CVS 2019 profit forecast a wide miss, shares fall 9 percent
By Manas Mishra (Reuters) - CVS Health Corp on Wednesday forecast 2019 profit well below Wall Street forecasts due to weakness in its pharmacy business that serves long-term care facilities and slower than anticipated growth in drug prices, sending shares down as much as 9 percent. Analysts questioned whether the issues across CVS's businesses, including integration of its $69 billion acquisition of health insurer Aetna, would be limited to 2019. 'People are finally starting to understand that this isn't a transition year, it's a transition decade,' said R W Baird analyst Eric Coldwell
By Manas Mishra
(Reuters) - CVS Health Corp on Wednesday forecast 2019 profit well below Wall Street forecasts due to weakness in its pharmacy business that serves long-term care facilities and slower than anticipated growth in drug prices, sending shares down as much as 9 percent.
Analysts questioned whether the issues across CVS's businesses, including integration of its $69 billion acquisition of health insurer Aetna, would be limited to 2019.
"People are finally starting to understand that this isn't a transition year, it's a transition decade," said R W Baird analyst Eric Coldwell.
Slowing growth of prescription drug prices, as drugmakers have caved to pressure from politicians to lower costs for U.S. consumers, has hit the outlook for the size of rebates, or discounts, manufacturers give CVS in return for coverage of their medicines by its pharmacy benefit management (PBM) business.
The unexpected slowdown will squeeze CVS profits because it has already guaranteed rebates in set dollar amounts to PBM clients, such as health plan managers and employers.
CVS, which owns a large chain of pharmacies in addition to its PBM and now insurance business, also revealed a $2.2 billion fourth-quarter goodwill impairment charge related to its long-term care business, which houses the Omnicare unit it bought in 2015. It had taken a $3.9 billion charge in the second quarter.

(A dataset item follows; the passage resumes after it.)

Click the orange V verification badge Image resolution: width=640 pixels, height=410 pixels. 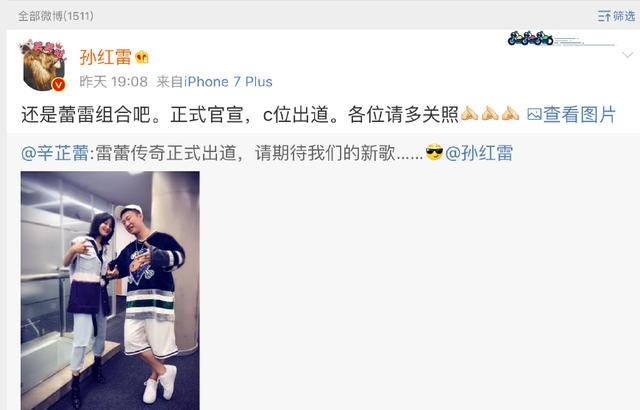pos(58,84)

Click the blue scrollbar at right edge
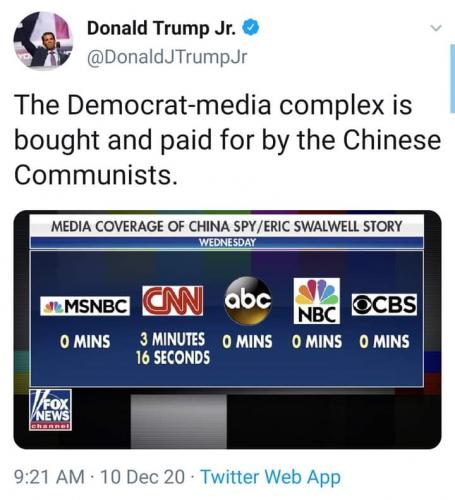coord(452,78)
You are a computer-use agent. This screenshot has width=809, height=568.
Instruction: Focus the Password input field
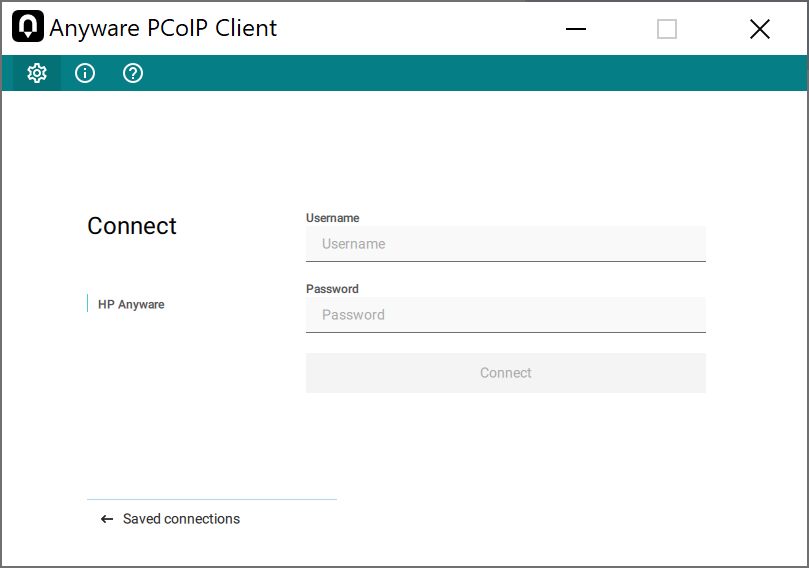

The company pointed to low occupancy rates in skilled nursing facilities and customer liquidity issues, including a significant customer bankruptcy, and said its 2019 financial outlook had worsened since the second-quarter charge.
Chief Executive Officer Larry Menlo said on a conference call that other challenges the company faces in 2019 include declining revenue from new generic drugs and ongoing questions around rebates. The U.S. government has proposed a rule that would overhaul how drug company rebates can be employed in government-run healthcare plans.
The company forecast 2019 adjusted profit of $6.68 to $6.88 per share, while analysts on average had estimated a profit of $7.41 per share, according to IBES data from Refinitiv.
"Getting through all these issues, even though we do like CVS's strategy for the long term, it's something that we don't think is going to happen overnight," Edward Jones analyst John Boylan said in an interview.
The focus on issues facing the company in the coming months and years overshadowed higher-than expected fourth-quarter profit.
CVS said it earned $2.14 per share excluding items, beating analysts' average estimate by 9 cents.
Same-store sales at the company's pharmacies that sell prescription drugs rose 7.4 percent in the quarter, compared with an expected 6.1 percent rise forecast by analysts.
The company posted a net loss of $419 million in the fourth quarter ended Dec. 31, compared with a net income of $3.29 billion, a year earlier when it benefited from changes to U.S. tax laws.
Revenue rose 12.5 percent to $54.42 billion in the quarter, shy of Wall Street estimates of $54.58 billion.
Shares of the company were down 7 percent at $64.99 after falling as low as $63.31 earlier on Wednesday.